Historique[modifier | modifier le code]

C'est dans le Japon du XVIe siècle que naît la technique du raku, fruit de la collaboration entre un maître du thé et un potier qui fondera sa dynastie. À cette époque, le raku est intimement lié à la philosophie zen. Cet échange produit une céramique simple et naturelle, dénuée de toute sophistication superflue et en harmonie avec l'esprit du thé.

Cinq cents ans plus tard, les artisans céramistes perpétuent la technique traditionnelle. Spontanée par essence et simple dans sa mise en œuvre, la réalisation d’un raku n’en requiert pas moins une rigoureuse technicité.
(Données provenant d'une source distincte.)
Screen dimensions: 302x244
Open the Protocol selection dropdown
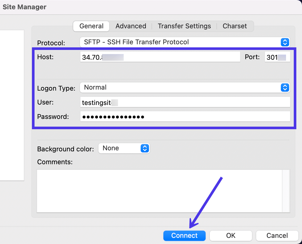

Le raku est une succession de stress appliqués à une pièce unique, dégourdie à 980 °C : un émaillage, une rapide montée en température dans un four rudimentaire, un choc thermique qui provoque le tressaillage de l'émail, un enfumage, la rencontre avec l'eau. Autant d'événements impossibles à reproduire à l'identique pour deux poteries, tant les paramètres d'une même action sont variables.

Cependant, le respect de procédés avérés, l'observation attentive des phénomènes successifs et une certaine concentration dans l'action aident à pondérer les hasards, en vue d'aboutir à un travail déterminé.
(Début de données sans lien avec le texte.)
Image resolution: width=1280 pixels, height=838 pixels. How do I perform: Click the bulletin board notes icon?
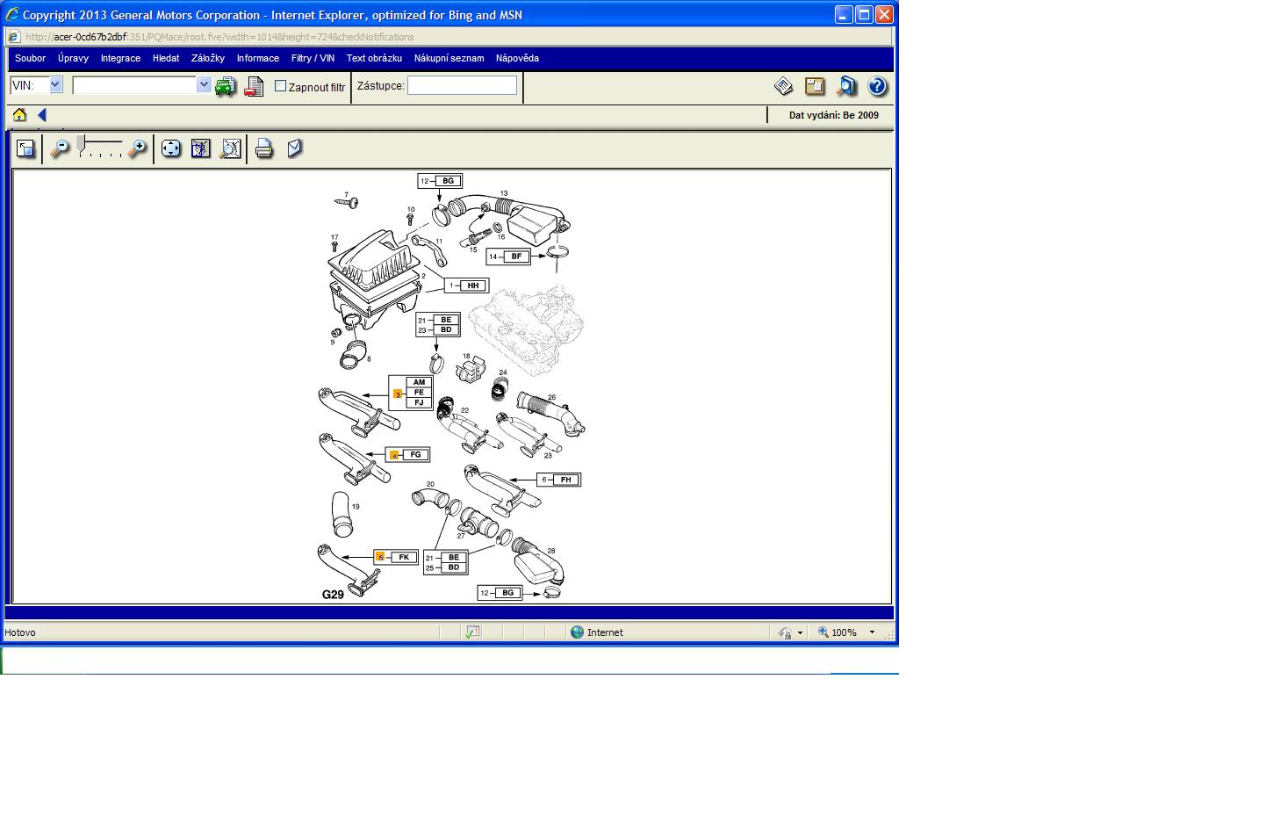815,86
Matériel et matières premières[modifier | modifier le code]

Le four raku[modifier | modifier le code]

Sa réalisation a été maintes fois décrite dans les ouvrages dédiés : un bidon isolé de fibre ou un empilement de briques réfractaires, une sole, un brûleur relié à une bouteille de propane. La simplicité de l’agencement excluant tout système de régulation, la gestion de la cuisson incombe en totalité à l’artisan.

Le tesson[modifier | modifier le code]

Réalisé avec soin, le tesson est dégourdi comme à toutes les basses températures, une dizaine de degrés avant la fusion de l'émail.

La pièce de poterie n'est surtout pas issue d'une argile de faïence (fusible à basse température, fermée et ne pouvant accepter les chocs thermiques ou l'enfumage), mais d'une argile de grès, voire d'une porcelaine (fusibles à haute température). En fin de cuisson, elle est destinée à subir un choc thermique sans fendre ni casser. Une chamotte plus ou moins fine est donc mélangée à l'argile, soit par le fournisseur, soit par le potier : cet ajout de particules de terre déjà cuite aère l'argile et la rend considérablement plus résistante.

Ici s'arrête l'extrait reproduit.